2015-10-23 13:14:00

Siria. Cristiani denunciano la confisca beni degli emigrati


Il diritto a confiscare e gestire beni di proprietà di persone che hanno lasciato le proprie case – costrette a emigrare a causa del conflitto in corso – diritto autoproclamato dalle autorità locali di Hassaké, in Siria, è stato definito “contrario ai diritti umani” da parte dell’arcivescovo Jacques Behnan Hondo, a capo dell’arcidiocesi siro-cattolica di Hassaké-Nisibi, tra i firmatari di un comunicato sottoscritto dalle comunità cristiane locali. Secondo questo documento, nell'area sarebbero stati creati organismi incaricati di gestire e controllare – di fatto, disporre – di tali proprietà.

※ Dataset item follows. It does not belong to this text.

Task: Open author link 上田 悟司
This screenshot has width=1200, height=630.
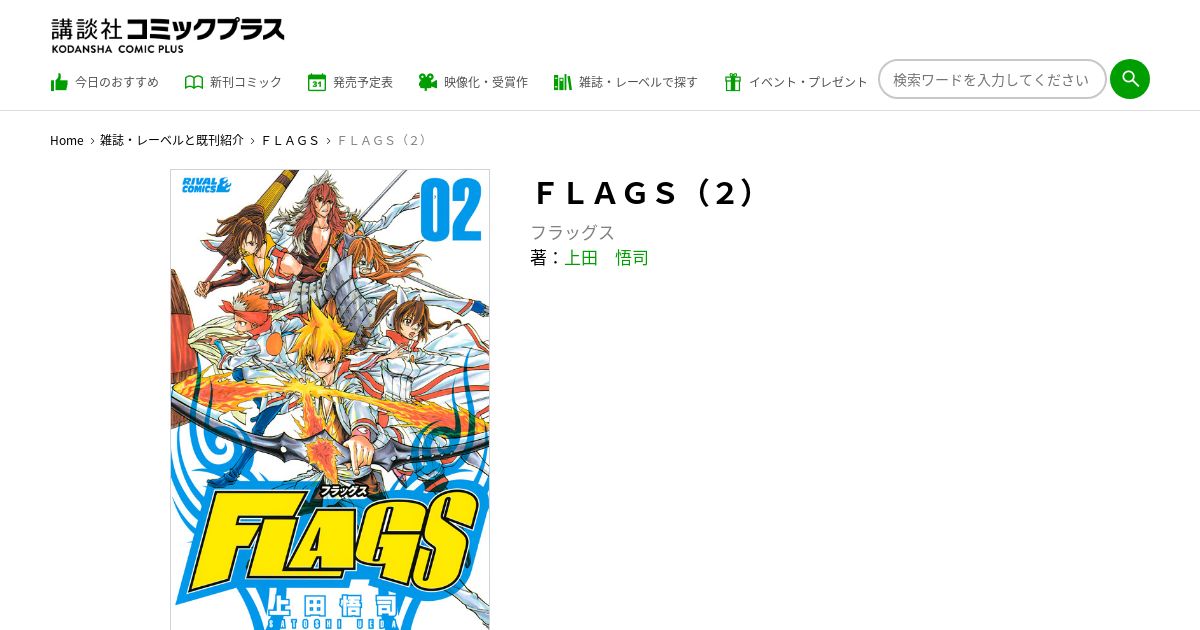Action: point(606,258)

L'accusa dei cristiani: "Misura intimidatoria"
Secondo quanto riportato dall’agenzia Fides, infatti, i capi delle chiese e delle organizzazioni cristiane presenti in questa provincia nordorientale del martoriato Paese, si oppongono con forza al cosiddetto progetto di “tutela e gestione” delle proprietà delle persone emigrate: “Una misura intimidatoria sia per chi è stato costretto ad allontanarsi, e che dopo aver subito l’esproprio forzato dei propri beni vedrebbe di fatto compromesso il proprio diritto al ritorno – scrivono – sia per chi rimane e viene in questo modo indotto a pensare che sia meglio vendere i propri beni prima di vederseli espropriati in caso di temporanea assenza”. Stando ai dati, nella zona più del 30% delle terre e dei beni immobiliari presenti sarebbero di proprietà dei cristiani. (R.B.)